___ Provided information

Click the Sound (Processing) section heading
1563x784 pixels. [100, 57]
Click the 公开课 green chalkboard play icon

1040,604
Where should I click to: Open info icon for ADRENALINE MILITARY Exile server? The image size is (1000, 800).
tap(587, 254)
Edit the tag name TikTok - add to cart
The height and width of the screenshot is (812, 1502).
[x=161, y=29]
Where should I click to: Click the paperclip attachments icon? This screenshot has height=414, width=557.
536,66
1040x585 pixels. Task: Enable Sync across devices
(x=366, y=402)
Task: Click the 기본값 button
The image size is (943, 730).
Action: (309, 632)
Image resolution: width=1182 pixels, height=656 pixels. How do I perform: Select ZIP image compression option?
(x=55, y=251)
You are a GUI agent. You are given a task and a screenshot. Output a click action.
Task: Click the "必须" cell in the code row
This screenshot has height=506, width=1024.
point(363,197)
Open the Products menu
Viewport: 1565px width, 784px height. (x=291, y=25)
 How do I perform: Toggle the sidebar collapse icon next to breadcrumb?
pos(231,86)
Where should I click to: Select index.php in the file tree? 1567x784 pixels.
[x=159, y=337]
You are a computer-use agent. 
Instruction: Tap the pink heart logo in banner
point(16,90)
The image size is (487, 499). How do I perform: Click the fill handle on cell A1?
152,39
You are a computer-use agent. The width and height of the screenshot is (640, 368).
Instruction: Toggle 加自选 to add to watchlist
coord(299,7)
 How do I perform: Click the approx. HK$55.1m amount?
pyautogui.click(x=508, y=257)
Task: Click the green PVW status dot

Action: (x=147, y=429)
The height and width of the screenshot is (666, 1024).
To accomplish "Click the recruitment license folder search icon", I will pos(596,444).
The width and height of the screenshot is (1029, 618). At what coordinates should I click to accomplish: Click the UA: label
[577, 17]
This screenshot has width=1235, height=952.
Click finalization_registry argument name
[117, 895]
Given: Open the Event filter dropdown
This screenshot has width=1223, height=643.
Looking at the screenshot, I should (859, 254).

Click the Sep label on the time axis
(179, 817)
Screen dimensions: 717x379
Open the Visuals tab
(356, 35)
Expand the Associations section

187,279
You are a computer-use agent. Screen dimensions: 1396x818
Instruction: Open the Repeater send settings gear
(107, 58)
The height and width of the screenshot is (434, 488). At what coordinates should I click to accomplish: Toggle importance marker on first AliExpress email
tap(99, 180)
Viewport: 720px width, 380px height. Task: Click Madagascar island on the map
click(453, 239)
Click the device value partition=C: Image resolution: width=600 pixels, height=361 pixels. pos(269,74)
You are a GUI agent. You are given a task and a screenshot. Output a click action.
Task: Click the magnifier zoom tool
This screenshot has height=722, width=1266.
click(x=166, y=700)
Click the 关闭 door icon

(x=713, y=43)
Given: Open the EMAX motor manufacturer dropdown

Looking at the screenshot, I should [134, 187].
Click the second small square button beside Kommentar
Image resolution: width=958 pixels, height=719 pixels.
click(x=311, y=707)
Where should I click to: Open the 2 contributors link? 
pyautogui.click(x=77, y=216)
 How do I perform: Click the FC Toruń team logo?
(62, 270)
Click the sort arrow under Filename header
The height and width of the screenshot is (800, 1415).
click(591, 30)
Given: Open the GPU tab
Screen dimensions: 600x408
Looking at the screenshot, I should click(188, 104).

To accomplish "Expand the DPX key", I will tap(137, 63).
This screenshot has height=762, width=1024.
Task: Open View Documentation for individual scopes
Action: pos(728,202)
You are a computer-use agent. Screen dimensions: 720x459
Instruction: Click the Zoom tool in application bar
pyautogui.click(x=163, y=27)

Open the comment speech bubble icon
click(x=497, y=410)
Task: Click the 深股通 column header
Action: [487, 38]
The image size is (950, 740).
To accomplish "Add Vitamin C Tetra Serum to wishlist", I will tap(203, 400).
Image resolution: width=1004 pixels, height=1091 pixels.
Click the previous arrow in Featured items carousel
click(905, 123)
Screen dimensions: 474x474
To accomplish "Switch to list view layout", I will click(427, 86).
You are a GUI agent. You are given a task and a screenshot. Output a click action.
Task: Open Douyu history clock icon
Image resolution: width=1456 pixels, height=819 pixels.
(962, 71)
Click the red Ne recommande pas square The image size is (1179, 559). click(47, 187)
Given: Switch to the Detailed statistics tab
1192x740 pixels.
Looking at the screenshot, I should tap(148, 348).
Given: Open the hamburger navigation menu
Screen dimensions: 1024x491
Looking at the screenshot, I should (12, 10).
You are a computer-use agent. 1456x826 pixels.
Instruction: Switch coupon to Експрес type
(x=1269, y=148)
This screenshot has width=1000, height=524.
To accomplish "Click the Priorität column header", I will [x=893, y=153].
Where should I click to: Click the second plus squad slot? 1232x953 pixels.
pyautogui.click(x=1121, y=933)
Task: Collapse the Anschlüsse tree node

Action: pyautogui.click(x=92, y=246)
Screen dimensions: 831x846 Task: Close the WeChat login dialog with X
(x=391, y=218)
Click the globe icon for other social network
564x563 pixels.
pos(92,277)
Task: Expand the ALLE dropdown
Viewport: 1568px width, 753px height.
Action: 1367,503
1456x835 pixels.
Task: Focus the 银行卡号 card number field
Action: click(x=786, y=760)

______

Convert the records above into a numbered list with one line per item, leaving out the blank lines.

1. Click the Sound (Processing) section heading
2. 1563x784 pixels. [100, 57]
3. Click the 公开课 green chalkboard play icon
4. 1040,604
5. Where should I click to: Open info icon for ADRENALINE MILITARY Exile server? The image size is (1000, 800).
6. tap(587, 254)
7. Edit the tag name TikTok - add to cart
8. The height and width of the screenshot is (812, 1502).
9. [x=161, y=29]
10. Where should I click to: Click the paperclip attachments icon? This screenshot has height=414, width=557.
11. 536,66
12. 1040x585 pixels. Task: Enable Sync across devices
13. (x=366, y=402)
14. Task: Click the 기본값 button
15. The image size is (943, 730).
16. Action: (309, 632)
17. Image resolution: width=1182 pixels, height=656 pixels. How do I perform: Select ZIP image compression option?
18. (x=55, y=251)
19. You are a GUI agent. You are given a task and a screenshot. Output a click action.
20. Task: Click the "必须" cell in the code row
21. This screenshot has height=506, width=1024.
22. point(363,197)
23. Open the Products menu
24. Viewport: 1565px width, 784px height. (x=291, y=25)
25.  How do I perform: Toggle the sidebar collapse icon next to breadcrumb?
26. pos(231,86)
27. Where should I click to: Select index.php in the file tree? 1567x784 pixels.
28. [x=159, y=337]
29. You are a computer-use agent. 
30. Instruction: Tap the pink heart logo in banner
31. point(16,90)
32. The image size is (487, 499). How do I perform: Click the fill handle on cell A1?
33. 152,39
34. You are a computer-use agent. The width and height of the screenshot is (640, 368).
35. Instruction: Toggle 加自选 to add to watchlist
36. coord(299,7)
37.  How do I perform: Click the approx. HK$55.1m amount?
38. pyautogui.click(x=508, y=257)
39. Task: Click the green PVW status dot
40. Action: (x=147, y=429)
41. The height and width of the screenshot is (666, 1024).
42. To accomplish "Click the recruitment license folder search icon", I will pos(596,444).
43. The width and height of the screenshot is (1029, 618). At what coordinates should I click to accomplish: Click the UA: label
44. [577, 17]
45. This screenshot has width=1235, height=952.
46. Click finalization_registry argument name
47. [117, 895]
48. Given: Open the Event filter dropdown
49. This screenshot has width=1223, height=643.
50. Looking at the screenshot, I should (859, 254).
51. Click the Sep label on the time axis
52. (179, 817)
53. Screen dimensions: 717x379
54. Open the Visuals tab
55. (356, 35)
56. Expand the Associations section
57. 187,279
58. You are a computer-use agent. Screen dimensions: 1396x818
59. Instruction: Open the Repeater send settings gear
60. (107, 58)
61. The height and width of the screenshot is (434, 488). At what coordinates should I click to accomplish: Toggle importance marker on first AliExpress email
62. tap(99, 180)
63. Viewport: 720px width, 380px height. Task: Click Madagascar island on the map
64. click(453, 239)
65. Click the device value partition=C: Image resolution: width=600 pixels, height=361 pixels. pos(269,74)
66. You are a GUI agent. You are given a task and a screenshot. Output a click action.
67. Task: Click the magnifier zoom tool
68. This screenshot has height=722, width=1266.
69. click(x=166, y=700)
70. Click the 关闭 door icon
71. (x=713, y=43)
72. Given: Open the EMAX motor manufacturer dropdown
73. Looking at the screenshot, I should [134, 187].
74. Click the second small square button beside Kommentar
75. Image resolution: width=958 pixels, height=719 pixels.
76. click(x=311, y=707)
77. Where should I click to: Open the 2 contributors link? 
78. pyautogui.click(x=77, y=216)
79.  How do I perform: Click the FC Toruń team logo?
80. (62, 270)
81. Click the sort arrow under Filename header
82. The height and width of the screenshot is (800, 1415).
83. click(591, 30)
84. Given: Open the GPU tab
85. Screen dimensions: 600x408
86. Looking at the screenshot, I should click(188, 104).
87. To accomplish "Expand the DPX key", I will tap(137, 63).
88. This screenshot has height=762, width=1024.
89. Task: Open View Documentation for individual scopes
90. Action: pos(728,202)
91. You are a computer-use agent. Screen dimensions: 720x459
92. Instruction: Click the Zoom tool in application bar
93. pyautogui.click(x=163, y=27)
94. Open the comment speech bubble icon
95. click(x=497, y=410)
96. Task: Click the 深股通 column header
97. Action: [487, 38]
98. The image size is (950, 740).
99. To accomplish "Add Vitamin C Tetra Serum to wishlist", I will tap(203, 400).
100. Image resolution: width=1004 pixels, height=1091 pixels.
101. Click the previous arrow in Featured items carousel
102. click(905, 123)
103. Screen dimensions: 474x474
104. To accomplish "Switch to list view layout", I will click(427, 86).
105. You are a GUI agent. You are given a task and a screenshot. Output a click action.
106. Task: Open Douyu history clock icon
107. Image resolution: width=1456 pixels, height=819 pixels.
108. (962, 71)
109. Click the red Ne recommande pas square The image size is (1179, 559). click(47, 187)
110. Given: Switch to the Detailed statistics tab
111. 1192x740 pixels.
112. Looking at the screenshot, I should tap(148, 348).
113. Given: Open the hamburger navigation menu
114. Screen dimensions: 1024x491
115. Looking at the screenshot, I should (12, 10).
116. You are a computer-use agent. 1456x826 pixels.
117. Instruction: Switch coupon to Експрес type
118. (x=1269, y=148)
119. This screenshot has width=1000, height=524.
120. To accomplish "Click the Priorität column header", I will [x=893, y=153].
121. Where should I click to: Click the second plus squad slot? 1232x953 pixels.
122. pyautogui.click(x=1121, y=933)
123. Task: Collapse the Anschlüsse tree node
124. Action: pyautogui.click(x=92, y=246)
125. Screen dimensions: 831x846 Task: Close the WeChat login dialog with X
126. (x=391, y=218)
127. Click the globe icon for other social network
128. 564x563 pixels.
129. pos(92,277)
130. Task: Expand the ALLE dropdown
131. Viewport: 1568px width, 753px height.
132. Action: 1367,503
133. 1456x835 pixels.
134. Task: Focus the 银行卡号 card number field
135. Action: click(x=786, y=760)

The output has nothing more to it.